On the Night Stand
The Impeachment of Abraham Lincoln by Stephen L. Carter
Dubious historians have often attempted to rewrite history, but I prefer when novelists undertake this artful task. Philip Roth in The Plot Against America imagines a United States circa 1940 led by President Charles Lindbergh, a notorious anti-Semite, who will align with Reich Chancellor Hitler. The Yiddish Policemen's Union by Michael Chabon speculates on what would have happened if the fledgling state of Israel had collapsed in 1948. Stephen L. Carter delivers us seventy years earlier than these examples into a time of great national healing in America: the post Civil War era. In Carter's retelling, Abraham Lincoln has survived Booth's bullet. However, on the author's splintered tributary of history, Honest Abe is not quite as popular as, on the effluence of time, his corpse had become. In this version, a radical wing of his own party brings impeachment proceedings for the Great Emancipator.
Carter works in much cleverness and mystery to his alt-history, which stars America's first potential female African-American lawyer Abigail Canner as a law clerk working in defense of Lincoln; her love interest, Jonathan Hilliman also a law clerk at the same firm; and various historic figures like: Chief Justice Salmon P. Chase, Senator Charles Sumner, War Secretary Edwin Stanton, and Abraham Lincoln himself. The fact that the author has a superior grasp on the political and social affairs of the day, makes this book very readable, and raises many questions that were laid to rest along with the16th President. For instance, would the Radical Republicans who in fact were behind the impeachment of Andrew Johnson, impeach Lincoln if he lived? Carter seems to think so. The Radical's aggressive Reconstruction policy wishes, which included more protective legislation for former slaves and more punitive measures for the secessionist states, were bound to carry the day in any scenario. Although in Carter's rewriting, the Secretary of War Edwin Stanton is not removed from office by a second term Lincoln, an act imposed by Johnson which, in fact, precipitated his impeachment.

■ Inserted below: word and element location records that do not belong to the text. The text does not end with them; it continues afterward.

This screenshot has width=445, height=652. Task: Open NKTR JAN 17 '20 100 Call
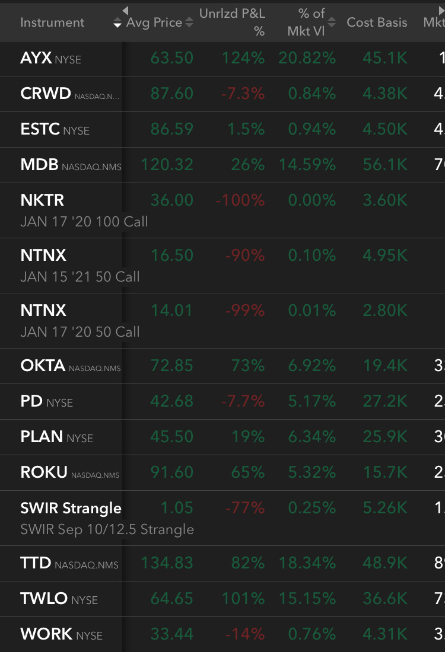223,210
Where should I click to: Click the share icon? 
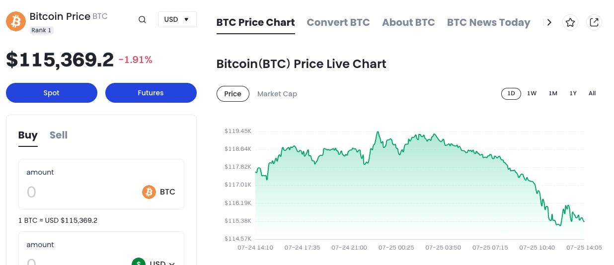click(594, 22)
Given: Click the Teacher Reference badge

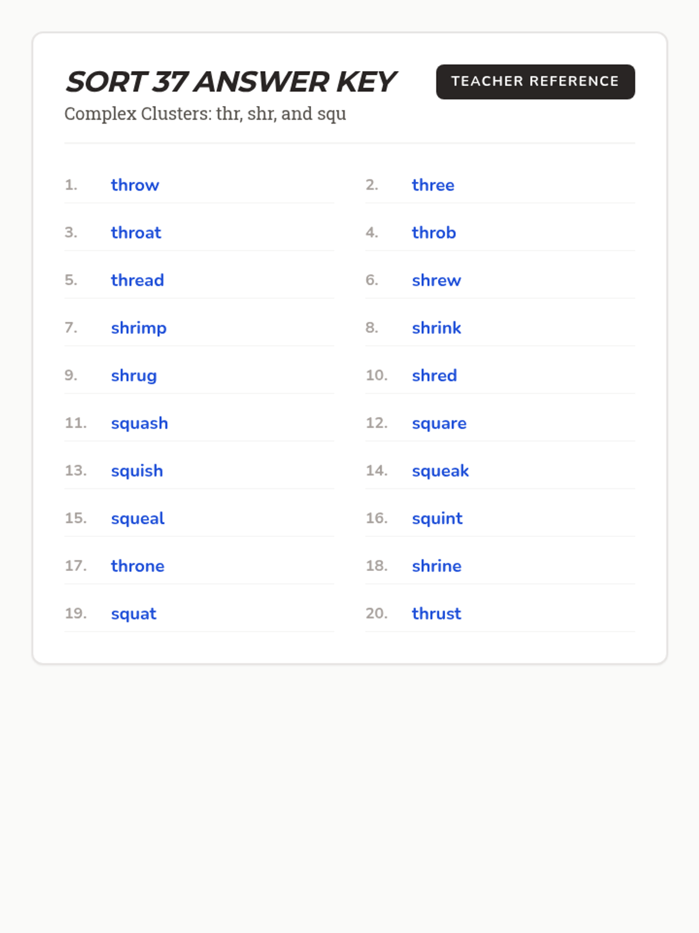Looking at the screenshot, I should click(x=535, y=82).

But Carter spends more time walking his readers through the treacherous labyrinth of his contrived plot. There is plenty of literary tension throughout; not only between the heroes and villains, but sexual tension between the two leads (Abigail and Jonathan) as well, where race and class compete for the blame. Stereotypes are abolished and there are blindsides aplenty as Carter keeps the reader guessing and reading to the end.